━━ Record set
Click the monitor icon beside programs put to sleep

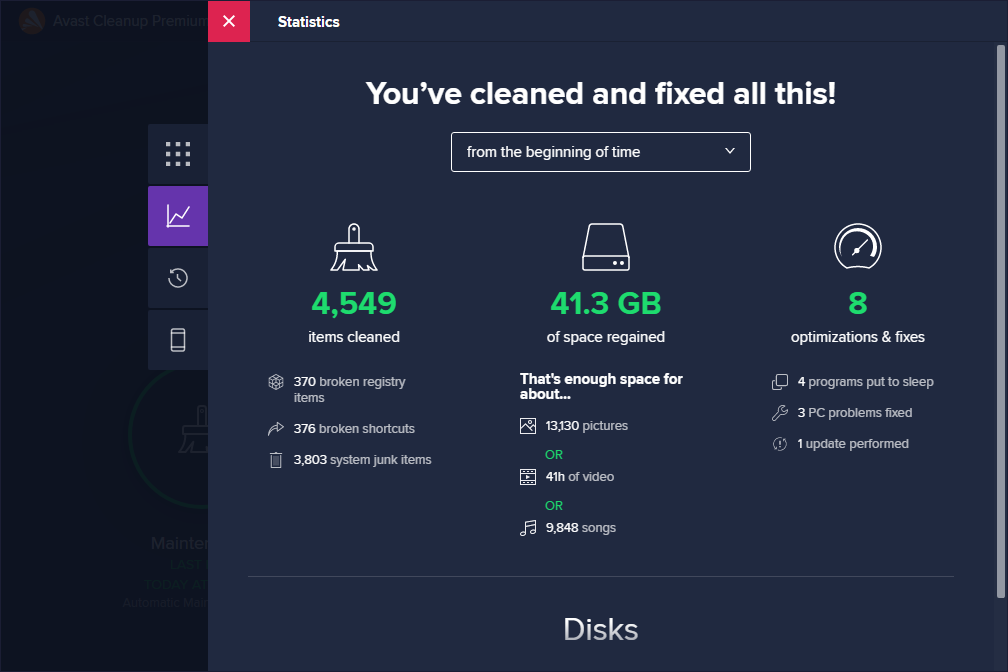[780, 381]
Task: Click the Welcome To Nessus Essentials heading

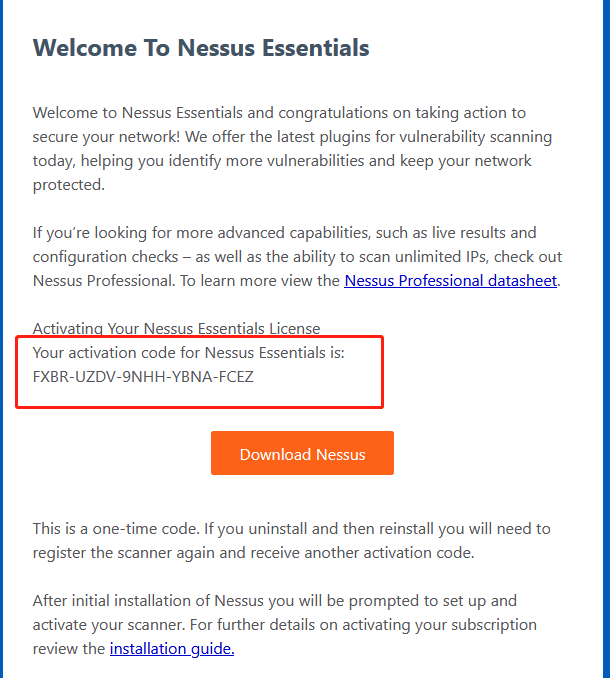Action: pos(201,48)
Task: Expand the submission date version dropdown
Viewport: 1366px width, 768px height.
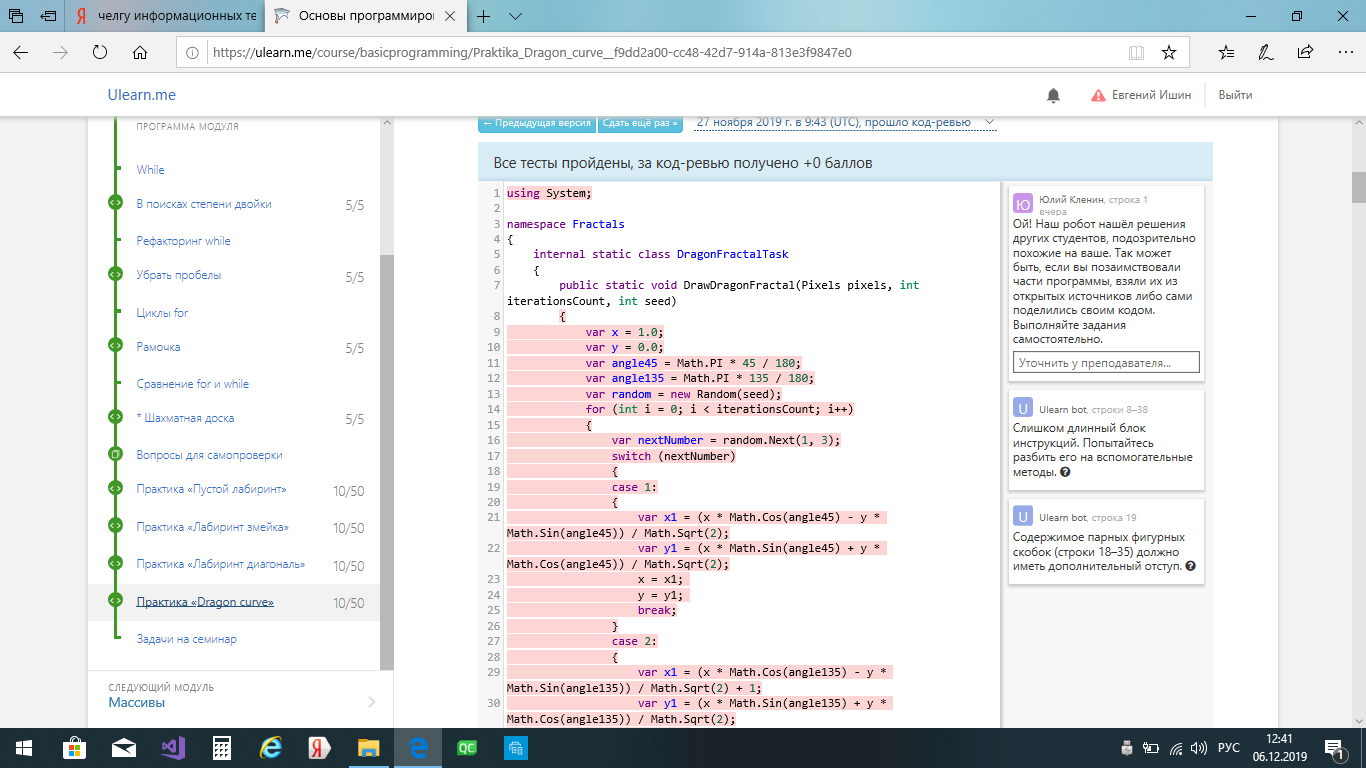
━━━━
### Try it
All lines from the one containing "Task: Click the" through the end of the entries, both ends included, should be written out exactly, with no pictures.

### Task output
Task: Click the Welcome To Nessus Essentials heading

Action: pos(201,48)
Task: Expand the submission date version dropdown
Viewport: 1366px width, 768px height.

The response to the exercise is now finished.